Florida
It’s long since been known that seniors prefer retiring to Florida. And it’s not all because of the state’s pleasant weather, the overabundance of lovely beaches and large senior communities, though all of these definitely will make your golden years even more enjoyable.
In terms of taxes, Florida is one of the best picks for retirees. The Sunshine State doesn’t have an income tax, so don’t worry about bleeding money out of your pension at all.
What’s more, there are no state taxes on distributions, so your 401(k) and IRAs as equally as safe. And, finally, your Social Security benefits won’t be taxed either.
Hawaii
You might have a difficult time finding an affordable place to settle down in Hawaii. Here, housing is known to be quite expensive, but you might be able to cut down on such expenses if you decide to rent instead.
Private or public pension plans? If you retire in the Paradise of the Pacific, it won’t tax you on those as long as you don’t make contributions to the plan. What this means is that you will be taxed on any portion of your pension income attributable to employee contributions you made.
What about 401(k) plans? If your employer made matching contributions an additional state deduction may be available for the employer-funded portion of distributions. As for IRAs, if you’ve decided to roll over your tax-free pension into an IRA, your IRA distributions will also be tax-free.
401(k) and IRA plans will be, for the most part, treated the same for Hawaii tax purposes as they are for federal tax purposes.

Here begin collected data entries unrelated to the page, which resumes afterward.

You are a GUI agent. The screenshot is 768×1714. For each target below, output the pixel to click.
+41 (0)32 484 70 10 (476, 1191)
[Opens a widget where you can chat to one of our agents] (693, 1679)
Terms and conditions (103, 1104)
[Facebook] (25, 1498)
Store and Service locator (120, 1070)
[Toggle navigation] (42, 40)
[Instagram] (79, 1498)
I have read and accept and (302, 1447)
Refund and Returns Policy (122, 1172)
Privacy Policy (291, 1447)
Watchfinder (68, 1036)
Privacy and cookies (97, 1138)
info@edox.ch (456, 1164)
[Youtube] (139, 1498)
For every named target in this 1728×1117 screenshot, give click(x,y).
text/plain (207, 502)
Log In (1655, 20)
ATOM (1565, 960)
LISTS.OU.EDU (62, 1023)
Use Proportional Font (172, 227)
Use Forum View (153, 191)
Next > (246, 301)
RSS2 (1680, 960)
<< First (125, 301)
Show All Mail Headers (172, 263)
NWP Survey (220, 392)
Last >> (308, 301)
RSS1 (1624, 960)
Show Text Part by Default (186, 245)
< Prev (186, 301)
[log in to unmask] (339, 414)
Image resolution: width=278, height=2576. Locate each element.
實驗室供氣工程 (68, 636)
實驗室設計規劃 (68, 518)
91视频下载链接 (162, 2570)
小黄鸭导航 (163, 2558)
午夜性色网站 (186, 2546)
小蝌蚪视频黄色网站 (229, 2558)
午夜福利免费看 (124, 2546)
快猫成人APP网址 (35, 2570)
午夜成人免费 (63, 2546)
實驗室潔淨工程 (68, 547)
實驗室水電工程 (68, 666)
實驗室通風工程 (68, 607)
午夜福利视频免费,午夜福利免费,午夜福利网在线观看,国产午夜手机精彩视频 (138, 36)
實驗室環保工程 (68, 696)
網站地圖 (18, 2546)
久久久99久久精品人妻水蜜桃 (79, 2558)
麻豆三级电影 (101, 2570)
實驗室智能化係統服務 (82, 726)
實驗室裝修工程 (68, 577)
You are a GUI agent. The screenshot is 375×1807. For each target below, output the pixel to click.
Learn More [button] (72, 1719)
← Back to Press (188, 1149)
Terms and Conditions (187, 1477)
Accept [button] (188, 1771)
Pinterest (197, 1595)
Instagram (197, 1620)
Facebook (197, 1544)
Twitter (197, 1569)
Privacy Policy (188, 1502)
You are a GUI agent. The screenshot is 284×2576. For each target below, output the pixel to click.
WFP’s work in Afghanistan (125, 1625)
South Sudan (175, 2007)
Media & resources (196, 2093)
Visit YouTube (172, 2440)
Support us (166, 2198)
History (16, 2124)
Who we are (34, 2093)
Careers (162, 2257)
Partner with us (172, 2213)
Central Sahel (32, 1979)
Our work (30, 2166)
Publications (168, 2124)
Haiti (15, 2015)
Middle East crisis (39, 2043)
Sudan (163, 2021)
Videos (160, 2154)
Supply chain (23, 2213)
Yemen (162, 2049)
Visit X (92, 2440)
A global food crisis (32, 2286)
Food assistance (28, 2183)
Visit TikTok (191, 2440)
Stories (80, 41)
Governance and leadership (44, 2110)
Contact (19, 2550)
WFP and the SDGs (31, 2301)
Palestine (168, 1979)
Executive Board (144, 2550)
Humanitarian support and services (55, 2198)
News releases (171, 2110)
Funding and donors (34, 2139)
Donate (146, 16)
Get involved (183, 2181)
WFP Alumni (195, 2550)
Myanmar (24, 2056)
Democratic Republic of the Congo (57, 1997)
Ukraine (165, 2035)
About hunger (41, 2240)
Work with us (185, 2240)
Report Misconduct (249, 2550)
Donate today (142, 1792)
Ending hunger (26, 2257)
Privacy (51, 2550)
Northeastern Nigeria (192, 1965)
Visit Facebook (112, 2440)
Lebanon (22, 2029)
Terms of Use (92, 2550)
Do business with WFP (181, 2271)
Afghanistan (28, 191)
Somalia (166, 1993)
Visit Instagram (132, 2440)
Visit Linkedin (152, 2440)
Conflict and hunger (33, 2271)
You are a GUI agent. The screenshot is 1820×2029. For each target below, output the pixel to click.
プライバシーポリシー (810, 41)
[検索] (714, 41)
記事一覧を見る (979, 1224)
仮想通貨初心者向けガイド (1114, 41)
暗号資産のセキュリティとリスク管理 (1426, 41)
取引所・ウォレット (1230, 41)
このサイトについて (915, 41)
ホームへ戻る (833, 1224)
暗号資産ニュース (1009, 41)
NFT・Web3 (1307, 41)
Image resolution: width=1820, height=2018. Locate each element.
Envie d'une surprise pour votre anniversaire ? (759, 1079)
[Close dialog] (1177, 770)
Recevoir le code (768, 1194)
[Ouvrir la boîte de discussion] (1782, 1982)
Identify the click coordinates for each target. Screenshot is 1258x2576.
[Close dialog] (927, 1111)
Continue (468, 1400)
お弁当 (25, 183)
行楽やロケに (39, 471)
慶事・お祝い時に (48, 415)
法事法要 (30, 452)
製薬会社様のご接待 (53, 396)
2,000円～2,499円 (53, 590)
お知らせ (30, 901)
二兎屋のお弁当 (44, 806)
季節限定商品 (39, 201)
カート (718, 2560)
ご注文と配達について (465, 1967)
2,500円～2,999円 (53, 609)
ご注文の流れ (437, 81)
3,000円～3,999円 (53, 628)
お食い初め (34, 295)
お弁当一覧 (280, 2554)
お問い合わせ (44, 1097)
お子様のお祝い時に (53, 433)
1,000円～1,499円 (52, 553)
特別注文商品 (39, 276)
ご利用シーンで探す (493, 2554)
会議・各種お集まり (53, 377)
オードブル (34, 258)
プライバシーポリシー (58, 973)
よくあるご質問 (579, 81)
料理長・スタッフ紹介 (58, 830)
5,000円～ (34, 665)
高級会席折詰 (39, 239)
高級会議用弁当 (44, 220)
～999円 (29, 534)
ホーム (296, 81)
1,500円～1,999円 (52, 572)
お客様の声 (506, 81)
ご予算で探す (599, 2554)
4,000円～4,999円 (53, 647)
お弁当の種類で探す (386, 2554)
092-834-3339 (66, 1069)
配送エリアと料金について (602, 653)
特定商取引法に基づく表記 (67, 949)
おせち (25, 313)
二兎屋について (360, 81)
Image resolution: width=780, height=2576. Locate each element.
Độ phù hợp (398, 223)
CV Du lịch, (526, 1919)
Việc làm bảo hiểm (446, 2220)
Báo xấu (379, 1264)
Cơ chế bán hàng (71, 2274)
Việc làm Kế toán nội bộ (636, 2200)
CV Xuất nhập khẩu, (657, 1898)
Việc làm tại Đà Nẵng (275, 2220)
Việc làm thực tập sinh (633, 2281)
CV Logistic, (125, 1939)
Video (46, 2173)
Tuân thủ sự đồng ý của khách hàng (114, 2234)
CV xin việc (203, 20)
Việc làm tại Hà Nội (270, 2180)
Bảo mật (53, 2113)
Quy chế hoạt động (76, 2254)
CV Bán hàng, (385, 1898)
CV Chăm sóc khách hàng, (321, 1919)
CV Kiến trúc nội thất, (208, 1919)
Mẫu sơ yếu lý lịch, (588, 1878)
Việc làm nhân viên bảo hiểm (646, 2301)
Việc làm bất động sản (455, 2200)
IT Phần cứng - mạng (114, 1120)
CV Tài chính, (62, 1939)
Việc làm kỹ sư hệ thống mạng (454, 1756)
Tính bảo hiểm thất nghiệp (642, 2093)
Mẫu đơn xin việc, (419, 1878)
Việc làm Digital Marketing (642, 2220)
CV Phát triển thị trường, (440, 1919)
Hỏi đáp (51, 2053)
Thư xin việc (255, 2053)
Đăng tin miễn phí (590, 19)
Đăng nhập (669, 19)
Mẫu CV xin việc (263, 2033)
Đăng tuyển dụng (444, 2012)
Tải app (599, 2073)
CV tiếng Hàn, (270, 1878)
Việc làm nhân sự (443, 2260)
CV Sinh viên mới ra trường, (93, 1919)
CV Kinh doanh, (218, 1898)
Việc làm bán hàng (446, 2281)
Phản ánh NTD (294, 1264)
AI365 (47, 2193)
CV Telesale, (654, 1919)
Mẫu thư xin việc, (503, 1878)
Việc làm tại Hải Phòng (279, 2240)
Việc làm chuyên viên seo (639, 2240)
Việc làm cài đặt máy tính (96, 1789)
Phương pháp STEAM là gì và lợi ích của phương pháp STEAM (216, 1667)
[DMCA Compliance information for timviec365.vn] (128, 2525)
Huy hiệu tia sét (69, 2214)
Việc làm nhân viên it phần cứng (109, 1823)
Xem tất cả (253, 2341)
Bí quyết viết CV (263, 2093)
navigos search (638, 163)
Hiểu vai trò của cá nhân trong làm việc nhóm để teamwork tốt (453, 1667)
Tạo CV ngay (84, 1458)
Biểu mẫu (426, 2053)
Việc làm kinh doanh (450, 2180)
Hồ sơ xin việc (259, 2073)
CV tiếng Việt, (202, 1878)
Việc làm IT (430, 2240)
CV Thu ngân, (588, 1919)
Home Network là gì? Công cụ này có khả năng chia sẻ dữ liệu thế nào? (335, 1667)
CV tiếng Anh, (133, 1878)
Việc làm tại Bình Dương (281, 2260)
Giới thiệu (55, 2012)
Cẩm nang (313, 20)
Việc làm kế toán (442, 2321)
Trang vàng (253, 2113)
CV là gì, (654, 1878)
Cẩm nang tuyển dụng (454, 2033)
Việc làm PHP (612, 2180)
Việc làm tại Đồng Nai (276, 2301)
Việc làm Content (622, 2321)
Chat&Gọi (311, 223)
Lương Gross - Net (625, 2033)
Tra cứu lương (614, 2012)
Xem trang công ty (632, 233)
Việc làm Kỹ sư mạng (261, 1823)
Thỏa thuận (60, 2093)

Your Social Security benefits will not be taxed, by the way!
In terms of income tax ranges, the lowest range in the Aloha State is 1.4% on taxable income up to $4,800 for joint filers and $2,400 for singles. The highest rate is 11% on more than $400,000 of taxable income for joint filers and $200,000 for single filers.
So, does it sound like your retirement will be paradise if you settle down here?